I am writing to consult you on the University's proposal to change our
name later this year.

Our experience of operating under our formal title of University of
Central England in Birmingham indicates that it is too long and unwieldy
to enable us to easily present both the University and its location in
Birmingham to the outside world. We believe that this disadvantages us
when engaging with prospective students (particularly in the national
and international markets) and with business partners and similarly
disadvantages our graduates upon completion of their studies. Our core
partners in the region have already indicated that they would welcome
the change.

Our preference, therefore, is to adopt a new title which is shorter and
puts our location in Birmingham at the forefront, representing the
social and economic dimensions of the University's mission and
supporting the City of Birmingham's own profile as a science city and
university city within a knowledge-based economy. We believe that this
will strengthen the value of our students' degrees and diplomas after
they graduate.

We are conscious that some students have expressed concerns about the
possible costs associated with changing our name. Let me assure you that
we are already planning ahead in order to keep expenditure to the
minimum and that the cost will be a fraction of one per cent of the
University's total budget for 2007/08 and considerably less than the new
Olympic logo!

The titles for which we would welcome your support and on which your
comments would be most welcome are:

Birmingham City University
Birmingham Chamberlain University
Birmingham Metropolitan University

We are consulting widely on this matter and your views will be
invaluable in enabling us to reach a decision and then apply to the
Privy Council for a change in the University name later this year.

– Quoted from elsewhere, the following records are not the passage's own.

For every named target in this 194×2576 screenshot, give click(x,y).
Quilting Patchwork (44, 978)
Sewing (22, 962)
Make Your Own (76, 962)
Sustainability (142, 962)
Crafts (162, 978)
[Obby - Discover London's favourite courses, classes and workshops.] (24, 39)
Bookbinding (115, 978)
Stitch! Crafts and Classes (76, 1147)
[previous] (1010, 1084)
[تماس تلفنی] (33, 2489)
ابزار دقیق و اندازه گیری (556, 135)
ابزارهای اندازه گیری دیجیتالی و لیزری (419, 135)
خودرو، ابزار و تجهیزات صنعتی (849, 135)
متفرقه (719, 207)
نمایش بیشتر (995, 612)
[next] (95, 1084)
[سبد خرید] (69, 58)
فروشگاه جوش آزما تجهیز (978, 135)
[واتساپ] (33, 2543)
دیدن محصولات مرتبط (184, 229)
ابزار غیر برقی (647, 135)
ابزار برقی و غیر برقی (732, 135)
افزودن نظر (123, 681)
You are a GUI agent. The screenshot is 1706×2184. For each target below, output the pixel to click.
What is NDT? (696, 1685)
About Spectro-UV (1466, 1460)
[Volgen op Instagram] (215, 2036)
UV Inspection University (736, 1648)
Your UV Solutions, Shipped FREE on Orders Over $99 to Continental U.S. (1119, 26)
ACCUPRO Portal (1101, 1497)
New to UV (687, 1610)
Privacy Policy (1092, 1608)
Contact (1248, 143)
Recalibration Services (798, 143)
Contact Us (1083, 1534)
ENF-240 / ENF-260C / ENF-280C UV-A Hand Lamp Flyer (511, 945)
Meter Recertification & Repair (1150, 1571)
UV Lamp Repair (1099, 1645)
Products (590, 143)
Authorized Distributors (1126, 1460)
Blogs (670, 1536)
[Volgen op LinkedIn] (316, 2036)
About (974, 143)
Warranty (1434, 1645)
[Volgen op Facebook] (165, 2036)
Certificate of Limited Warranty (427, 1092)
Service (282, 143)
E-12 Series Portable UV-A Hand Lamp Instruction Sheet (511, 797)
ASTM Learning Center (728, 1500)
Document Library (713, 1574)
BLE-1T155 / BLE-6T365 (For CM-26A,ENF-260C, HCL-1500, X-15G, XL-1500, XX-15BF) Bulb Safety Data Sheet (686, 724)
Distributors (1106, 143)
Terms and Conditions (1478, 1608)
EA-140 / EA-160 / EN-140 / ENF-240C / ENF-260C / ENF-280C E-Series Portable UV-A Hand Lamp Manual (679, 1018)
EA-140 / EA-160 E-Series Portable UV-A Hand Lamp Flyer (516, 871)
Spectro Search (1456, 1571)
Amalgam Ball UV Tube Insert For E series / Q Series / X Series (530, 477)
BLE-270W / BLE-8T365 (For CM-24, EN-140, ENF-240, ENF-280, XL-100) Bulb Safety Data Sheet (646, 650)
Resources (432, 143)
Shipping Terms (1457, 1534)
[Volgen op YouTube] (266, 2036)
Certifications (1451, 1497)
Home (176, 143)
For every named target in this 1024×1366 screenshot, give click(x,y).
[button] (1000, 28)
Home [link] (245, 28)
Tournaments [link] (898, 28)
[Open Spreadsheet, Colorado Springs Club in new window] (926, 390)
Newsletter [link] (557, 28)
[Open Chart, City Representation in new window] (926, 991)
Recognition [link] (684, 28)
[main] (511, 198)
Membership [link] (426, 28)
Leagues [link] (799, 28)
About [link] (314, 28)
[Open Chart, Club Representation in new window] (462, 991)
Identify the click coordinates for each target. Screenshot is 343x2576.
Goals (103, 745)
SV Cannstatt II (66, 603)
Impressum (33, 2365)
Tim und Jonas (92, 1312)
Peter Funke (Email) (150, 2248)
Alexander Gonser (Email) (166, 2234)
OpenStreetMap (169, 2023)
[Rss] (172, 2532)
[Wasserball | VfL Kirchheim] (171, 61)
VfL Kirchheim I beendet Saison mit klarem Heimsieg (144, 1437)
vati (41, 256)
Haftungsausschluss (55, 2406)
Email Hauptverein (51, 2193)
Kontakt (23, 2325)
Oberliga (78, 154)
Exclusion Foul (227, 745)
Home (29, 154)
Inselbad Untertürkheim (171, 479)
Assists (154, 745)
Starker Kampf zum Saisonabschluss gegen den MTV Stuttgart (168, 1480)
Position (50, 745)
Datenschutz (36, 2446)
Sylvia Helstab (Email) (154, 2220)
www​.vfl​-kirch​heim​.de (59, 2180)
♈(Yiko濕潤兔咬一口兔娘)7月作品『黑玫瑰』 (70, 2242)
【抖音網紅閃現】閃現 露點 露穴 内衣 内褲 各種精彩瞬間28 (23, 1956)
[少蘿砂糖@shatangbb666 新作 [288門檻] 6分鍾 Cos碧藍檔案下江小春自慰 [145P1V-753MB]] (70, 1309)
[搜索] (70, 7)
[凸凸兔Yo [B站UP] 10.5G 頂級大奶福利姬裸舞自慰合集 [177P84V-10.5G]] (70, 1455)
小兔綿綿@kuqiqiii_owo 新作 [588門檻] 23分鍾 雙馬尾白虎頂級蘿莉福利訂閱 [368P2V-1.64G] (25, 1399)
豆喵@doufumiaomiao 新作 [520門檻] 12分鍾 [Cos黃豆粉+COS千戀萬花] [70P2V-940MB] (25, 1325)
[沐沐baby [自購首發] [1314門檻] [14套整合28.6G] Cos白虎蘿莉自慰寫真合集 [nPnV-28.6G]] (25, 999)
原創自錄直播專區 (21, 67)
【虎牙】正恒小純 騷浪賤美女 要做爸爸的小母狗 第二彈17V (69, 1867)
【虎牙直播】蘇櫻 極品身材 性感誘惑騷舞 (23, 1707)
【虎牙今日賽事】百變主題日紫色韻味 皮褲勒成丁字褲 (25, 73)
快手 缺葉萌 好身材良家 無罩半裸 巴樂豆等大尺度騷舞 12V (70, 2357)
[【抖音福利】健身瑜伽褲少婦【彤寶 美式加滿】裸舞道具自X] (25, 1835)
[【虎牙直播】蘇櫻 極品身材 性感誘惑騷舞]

I should be grateful to know whether you have any preferences among the
above names and if you have any objections.

We have created a special web-based survey to enable you to notify us of
your preferences, which can be accessed at
xxxxxxxx. The site will be available
until 19 July.

We look forward to hearing from you.

Yours sincerely


Professor David Tidmarsh
Vice-Chancellor
Looks like it has gone down to three possible names.





Let me assure you that
we are already planning ahead in order to keep expenditure to the
minimum and that the cost will be a fraction of one per cent of the
University's total budget for 2007/08 and considerably less than the new
Olympic logo!
Yeah, ok. You told us before it will cost over £2m to change the UCE name.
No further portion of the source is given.